Year: 1845
Scots-born David Henderson was one of the first white men to grasp the importance of the iron ore beds in the high peaks of the Adirondacks. From 1826 onward, he made a habit of seasonally penetrating the Adirondack frontier and searching out sites for iron mines.
By all accounts, this little-known explorer had the common touch: He was a prodigious letter-writer, a self-taught musician, a popular raconteur, a good friend, a loving husband and father, and an amateur naturalist and conservationist who was concerned about the spoilage of the Adirondacks even in his time.

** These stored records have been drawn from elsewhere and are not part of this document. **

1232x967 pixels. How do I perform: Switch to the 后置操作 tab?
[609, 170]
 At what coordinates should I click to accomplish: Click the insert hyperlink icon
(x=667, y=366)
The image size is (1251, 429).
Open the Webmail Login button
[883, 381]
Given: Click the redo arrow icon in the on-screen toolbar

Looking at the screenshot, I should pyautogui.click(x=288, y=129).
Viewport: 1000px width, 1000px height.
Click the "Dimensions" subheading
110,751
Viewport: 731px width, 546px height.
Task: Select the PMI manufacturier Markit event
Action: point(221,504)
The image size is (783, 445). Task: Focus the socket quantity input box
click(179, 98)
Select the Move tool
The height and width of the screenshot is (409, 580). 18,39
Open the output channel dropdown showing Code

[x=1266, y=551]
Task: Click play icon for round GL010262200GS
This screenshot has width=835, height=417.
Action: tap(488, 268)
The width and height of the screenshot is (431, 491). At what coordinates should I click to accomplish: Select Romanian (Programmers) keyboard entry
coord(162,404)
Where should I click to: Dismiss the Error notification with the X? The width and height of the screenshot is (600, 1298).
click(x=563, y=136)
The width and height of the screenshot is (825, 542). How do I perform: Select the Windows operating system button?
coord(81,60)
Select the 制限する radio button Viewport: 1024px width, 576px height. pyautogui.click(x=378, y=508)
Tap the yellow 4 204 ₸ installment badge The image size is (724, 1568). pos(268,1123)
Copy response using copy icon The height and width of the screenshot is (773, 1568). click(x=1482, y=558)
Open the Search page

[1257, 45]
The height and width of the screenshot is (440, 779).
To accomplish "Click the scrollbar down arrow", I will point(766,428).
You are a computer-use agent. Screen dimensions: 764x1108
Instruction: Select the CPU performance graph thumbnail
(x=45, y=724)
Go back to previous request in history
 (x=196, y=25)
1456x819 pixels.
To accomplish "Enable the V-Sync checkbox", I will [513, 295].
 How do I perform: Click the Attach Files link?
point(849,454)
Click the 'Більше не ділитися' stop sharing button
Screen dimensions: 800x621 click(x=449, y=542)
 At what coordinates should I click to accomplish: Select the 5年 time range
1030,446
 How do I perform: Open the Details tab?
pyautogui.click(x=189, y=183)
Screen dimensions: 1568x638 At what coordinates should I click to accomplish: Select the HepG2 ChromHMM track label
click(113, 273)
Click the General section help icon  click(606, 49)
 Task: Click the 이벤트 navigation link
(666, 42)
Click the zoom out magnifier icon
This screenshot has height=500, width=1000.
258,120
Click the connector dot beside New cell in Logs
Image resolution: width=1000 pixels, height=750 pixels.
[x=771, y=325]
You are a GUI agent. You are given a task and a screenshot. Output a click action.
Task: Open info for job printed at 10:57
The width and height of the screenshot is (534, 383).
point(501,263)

He also had an irrational fear of firearms. Although the Adirondacks were teeming with wildlife, including bears, Henderson habitually refused to carry a gun, leaving that task to his guide, usually a hired Mohawk man.
One day, however, in 1845, his guide asked him to hold a pistol so that the guide could have both hands free for a moment. Henderson absentmindedly stuck it in his pocket. When the guide asked for the gun back, the hammer and trigger caught on Henderson's pocket-edge and the gun discharged, killing him.
His friends and family had a monument to Henderson erected in this isolated area, and had Lake Henderson named for him. The lake where the accident happened is called Calamity Pond. The area lies fifteen rugged miles southwest of Lake Placid, New York.